Once one starts thinking of digital editions of books, magazines and newspapers as just being virtualised editions of the print variety, life becomes a whole lot simpler for the reader and the distribution director (these digital editions also have a bit of magic web dust scattered over them and built into them). This approach also naturally leads to a subtler way of tackling the thorny issue of 'pay walls'. But we will tackle that subject on another day....

Where is the iPad Projector?

I am not sure how Apple were projecting the image off the iPad that Steve Jobs was using in his initial presentation last week. But since they are making such a big thing of the productivity suite iWork on the iPad, there is going to have to be a way to project Keynote presentations from the device.

When is this coming? What will it look like? I am pretty sure that there is not yet a reliable way of doing real time presentations from an iPhone (though you can do videos off an iPhone). It would be a good idea.....

Mind you, in a couple of months we should be able to do an intimate presentation straight off the iPad (one would be enough for a small group) and then pass the device around, clicking through to the magazine app under discussion, whilst the small group admires the trial magazine that we have also prepared for our demonstrations. We may or may not be able to pay you a visit, but if you publish a successful print magazine and would like to see a trial of the app we could make for you, do email us for a free test. With our test account you will be able to simulate the performance of your branded app, using our generic app Exactly. Drop us a line here. And then send us a complete PDF of a single issue, PDF of single pages rather than double page spreads, please.

Friday, February 05, 2010

What Will Google Do Next?

Is the DoJ filing, the nail in the coffin of the Google Books Settlement? James Grimmelmann, who has been following these things as closely as anybody, thinks that it is increasingly unlikely that the Settlement will be approved (which is how I interpret this tweet: "I'm updating my priors on the chances of the settlement's passage downward substantially." -- James, poor guy, has been reading too many briefs these last few months).

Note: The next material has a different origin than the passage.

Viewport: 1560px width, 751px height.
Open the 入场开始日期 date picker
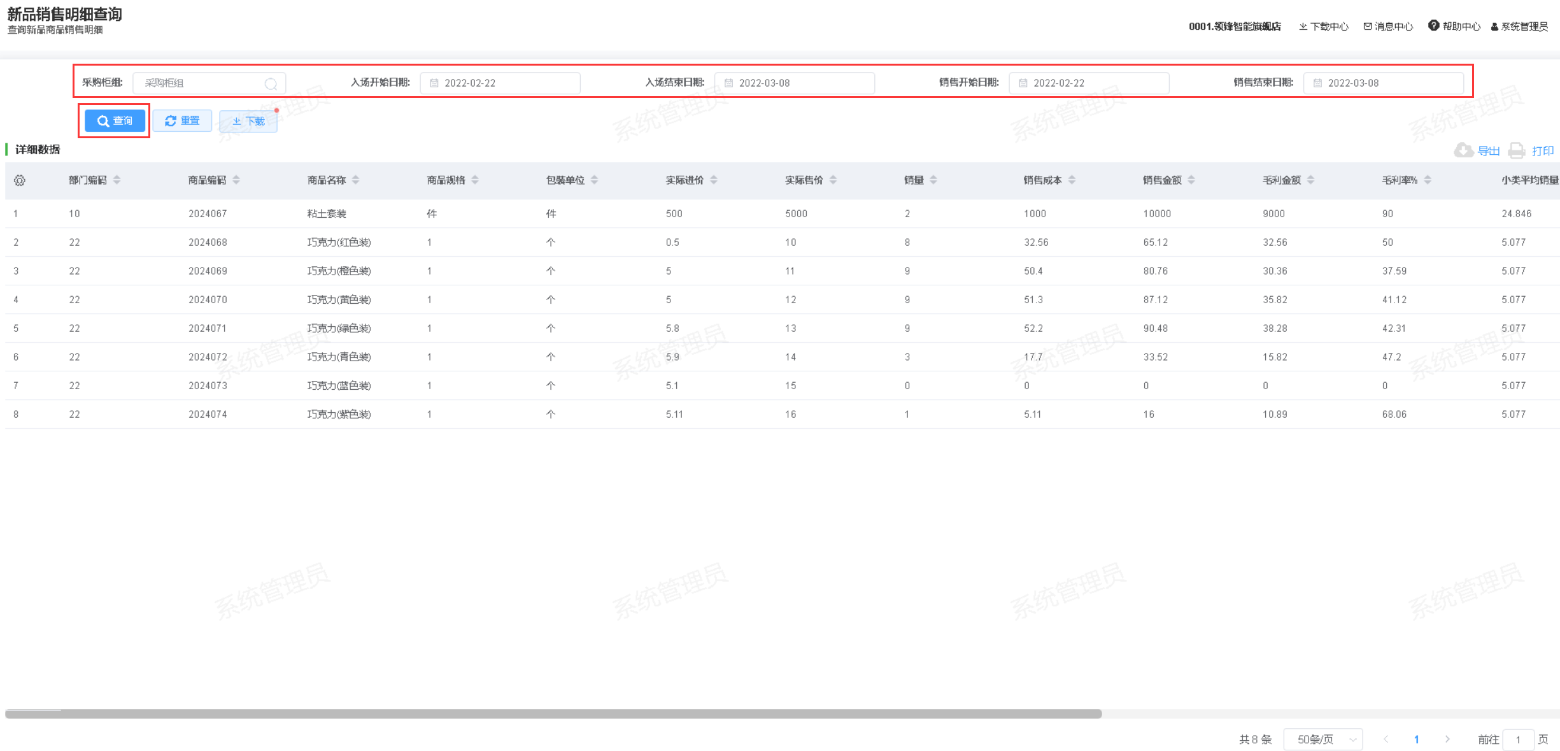coord(500,83)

So, if the Settlement is not approved, what happens next? In fact, even if the Settlement is approved since it will be ensnared in appeals and delays for years yet to come we might well wish to know: what happens next? The most visible part of the grand Google library project, university-based subscriptions to most of 20th Century literature and published knowledge, modest royalty streams flowing to orphaned works, public access terminals in libraries etc, is stalled. The Books Right Registry may not come to pass. There are three good things that could and should nevertheless happen when Google finally washes its hands of the Settlement and shrugs off its law suits:

  1. There should be a way of delivering the original index-ing service that was the primary goal when the whole exercise began. Negotiating for that to emerge, may be a way of letting the Author's Guild and the APA off the nasty hook that they have constructed for themselves and Google. It would also, of course, be a way for Google to satisfy many of the obligations it has by now built up to its library partners.
  2. Google may finally get round to delivering Google Editions, about which there has been some talk, and more than a little rumour. But if it really is going to appear in the first half of 2010 it was time that it had a bit more visibility.
  3. Google should give greater prominence to Google Scholar which has been for too long a neglected but steadily useful aspect of the Google service
Whatever Judge Chin decides, Google has 10 million+ books scanned, databased, interpreted and searchable in its servers. It has had a good deal of encouragement and collaboration from the publishing industry and I can't see the publishers really wanting to pursue their original copyright infringement suit to the bitter end. Those books are going to be put to some use at some point. I bet there is intense internal debate at the Googleplex about what to do next. The critical mass of 10 million books will be part of the answer.